• _Fragmento del texto_:
Muy difícil de sorprender, la oropéndola prefiere viajar de noche para ocupar sotos y choperas cuando las hojas ya le sirven de resguardo, sin alejarse demasiado de los cursos de agua. El caminante sabe que, si descubre el movimiento de esos tonos pajizos y radiantes entre la enramada, se trata de un macho, pues la hembra posee una librea algo más discreta que pasa desapercibida en la densa vegetación. Al macho se le escucha más que se le ve. Hace falta mucha paciencia para apreciar alguna leve agitación de un ejemplar, de rama en rama, en busca de insectos y larvas. Quizá por ello, por la abundancia de estos manjares, pensamos que la oropéndola procura la cercanía de ríos y arroyos. No la busquemos en el pinar, pues la pinocha configura una barricada demasiado sutil.
Cierra los ojos el caminante con la ingenua creencia de que así logrará verla mejor. Y no se equivoca. Una mezcla de satisfacción y duda recorre sus entrañas, pues realmente no está escuchando la oropéndola de hoy, sino que sorprende y escucha a la oropéndola de ayer, aquella que conoció años atrás. Recuerda el momento exacto en que se produjo aquel encuentro, tal vez en una época del año no muy lejana a la actual, en una arboleda similar a esta. Había también un arroyo de aguas claras que hablaban con las piedras.
Continúa el caminante con los ojos cerrados, quieto como una estatua, viendo a la oropéndola sin mirarla, sintiendo recuperar parte de su juventud, comprobando cómo el canto de las aves posee la facultad de transportarle en el tiempo y avivar recuerdos que creía dormidos. Piensa que hoy lleva en su memoria un relato más que contar. ¿Uno más? Bueno, es consciente de que tendrá problemas para describir lo que ha escuchado, como siempre, que a duras penas será capaz de expresar esta experiencia y los sentimientos que ha revelado. Cree que esto es algo que difícilmente se puede transferir a otras personas, pues cada cual ha de grabar en su mente esas vivencias tan personales. Está convencido, en todo caso, de que los sonidos de la naturaleza requieren unas peculiares circunstancias, unos complementos de espacio y tiempo que un simple relato no puede proporcionar. En su opinión, cada persona debe recurrir a la ocasión y el entorno apropiados, regresar a escenarios y momentos ya vividos y dejarse llevar por los recuerdos a través de los sonidos de la naturaleza.

• _Registros del conjunto de datos_:
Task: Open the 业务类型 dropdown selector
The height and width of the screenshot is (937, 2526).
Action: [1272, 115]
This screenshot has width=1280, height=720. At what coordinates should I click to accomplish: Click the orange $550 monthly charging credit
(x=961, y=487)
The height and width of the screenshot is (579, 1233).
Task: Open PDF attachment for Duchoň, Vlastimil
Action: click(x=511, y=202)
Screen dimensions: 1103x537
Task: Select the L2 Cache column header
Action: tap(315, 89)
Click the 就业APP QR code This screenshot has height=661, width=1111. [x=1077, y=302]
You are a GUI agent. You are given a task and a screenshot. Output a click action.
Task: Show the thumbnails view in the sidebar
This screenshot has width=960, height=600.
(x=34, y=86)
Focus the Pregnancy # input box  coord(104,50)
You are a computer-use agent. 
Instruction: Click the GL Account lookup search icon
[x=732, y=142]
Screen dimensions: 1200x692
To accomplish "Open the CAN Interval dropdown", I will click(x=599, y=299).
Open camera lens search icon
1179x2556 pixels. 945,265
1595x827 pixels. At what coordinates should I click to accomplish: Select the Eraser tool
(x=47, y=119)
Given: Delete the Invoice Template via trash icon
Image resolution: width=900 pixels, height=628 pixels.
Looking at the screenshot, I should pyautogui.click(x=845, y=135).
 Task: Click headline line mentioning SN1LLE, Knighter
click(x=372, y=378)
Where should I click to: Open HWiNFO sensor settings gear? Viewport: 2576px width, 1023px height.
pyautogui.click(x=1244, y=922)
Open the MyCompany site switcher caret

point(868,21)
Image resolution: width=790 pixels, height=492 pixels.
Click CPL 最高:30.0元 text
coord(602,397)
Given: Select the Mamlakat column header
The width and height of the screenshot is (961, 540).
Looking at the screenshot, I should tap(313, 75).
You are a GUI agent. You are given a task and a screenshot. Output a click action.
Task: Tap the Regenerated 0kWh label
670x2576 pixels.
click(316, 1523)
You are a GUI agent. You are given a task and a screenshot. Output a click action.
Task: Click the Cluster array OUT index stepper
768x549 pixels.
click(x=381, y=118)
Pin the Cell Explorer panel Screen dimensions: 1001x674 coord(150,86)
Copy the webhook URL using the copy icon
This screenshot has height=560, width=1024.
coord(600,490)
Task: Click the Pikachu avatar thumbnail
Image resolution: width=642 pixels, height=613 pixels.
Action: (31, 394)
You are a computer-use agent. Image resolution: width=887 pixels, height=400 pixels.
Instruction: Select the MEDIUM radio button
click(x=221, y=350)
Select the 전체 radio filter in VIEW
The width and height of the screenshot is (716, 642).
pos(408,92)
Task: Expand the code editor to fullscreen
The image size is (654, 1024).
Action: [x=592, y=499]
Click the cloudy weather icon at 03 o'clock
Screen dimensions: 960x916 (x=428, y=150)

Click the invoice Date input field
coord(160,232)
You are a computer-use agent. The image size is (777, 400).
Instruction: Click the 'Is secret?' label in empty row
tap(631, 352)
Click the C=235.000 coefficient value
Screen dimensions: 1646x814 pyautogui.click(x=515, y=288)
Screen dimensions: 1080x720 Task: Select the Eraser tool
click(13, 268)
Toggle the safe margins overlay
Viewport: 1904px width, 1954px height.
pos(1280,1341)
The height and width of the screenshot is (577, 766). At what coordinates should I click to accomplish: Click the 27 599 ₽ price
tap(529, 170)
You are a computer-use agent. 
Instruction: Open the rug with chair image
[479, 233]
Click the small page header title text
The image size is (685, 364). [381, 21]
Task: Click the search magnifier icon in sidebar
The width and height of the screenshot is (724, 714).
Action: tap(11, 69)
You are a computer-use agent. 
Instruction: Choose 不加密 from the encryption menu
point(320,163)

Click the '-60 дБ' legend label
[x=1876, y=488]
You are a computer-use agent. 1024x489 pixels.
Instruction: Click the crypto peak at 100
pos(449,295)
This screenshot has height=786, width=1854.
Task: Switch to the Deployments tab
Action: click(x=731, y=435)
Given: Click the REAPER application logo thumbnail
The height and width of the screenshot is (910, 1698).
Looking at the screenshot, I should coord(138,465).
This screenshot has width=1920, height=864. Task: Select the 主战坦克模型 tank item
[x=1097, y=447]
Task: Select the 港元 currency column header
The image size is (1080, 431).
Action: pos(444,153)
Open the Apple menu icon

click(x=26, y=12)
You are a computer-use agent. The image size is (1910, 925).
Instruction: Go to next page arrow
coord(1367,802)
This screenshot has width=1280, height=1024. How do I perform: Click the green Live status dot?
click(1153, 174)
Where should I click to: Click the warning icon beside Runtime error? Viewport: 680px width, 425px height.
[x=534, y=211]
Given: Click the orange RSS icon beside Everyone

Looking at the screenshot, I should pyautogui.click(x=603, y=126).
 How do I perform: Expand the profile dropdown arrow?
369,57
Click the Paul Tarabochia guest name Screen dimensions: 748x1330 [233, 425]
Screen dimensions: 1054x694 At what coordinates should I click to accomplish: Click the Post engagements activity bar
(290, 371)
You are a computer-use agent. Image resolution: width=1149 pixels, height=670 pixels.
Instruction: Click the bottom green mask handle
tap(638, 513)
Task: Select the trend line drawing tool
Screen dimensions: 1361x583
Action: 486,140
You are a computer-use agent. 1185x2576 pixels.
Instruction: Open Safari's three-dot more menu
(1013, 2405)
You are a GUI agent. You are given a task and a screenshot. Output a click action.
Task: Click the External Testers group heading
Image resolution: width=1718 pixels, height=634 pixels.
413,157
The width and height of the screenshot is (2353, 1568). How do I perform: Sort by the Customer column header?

• _Partes del ejercicio_:
• A. Reproduce el texto sobre la oropéndola empezando en "Cierra los ojos" y terminando en "con las piedras.", pero sustituye "arboleda" por "alameda".
• B. Vuelca en una lista JSON de cadenas, una por línea y sin las líneas en blanco, las entradas del conjunto de datos empezando por su comienzo y terminando en la línea que contiene "Action: [1272, 115]", ambos extremos incluidos.

• _Soluciones de ejercicios_:
• A.
Cierra los ojos el caminante con la ingenua creencia de que así logrará verla mejor. Y no se equivoca. Una mezcla de satisfacción y duda recorre sus entrañas, pues realmente no está escuchando la oropéndola de hoy, sino que sorprende y escucha a la oropéndola de ayer, aquella que conoció años atrás. Recuerda el momento exacto en que se produjo aquel encuentro, tal vez en una época del año no muy lejana a la actual, en una alameda similar a esta. Había también un arroyo de aguas claras que hablaban con las piedras.

• B.
[
  "Task: Open the 业务类型 dropdown selector",
  "The height and width of the screenshot is (937, 2526).",
  "Action: [1272, 115]"
]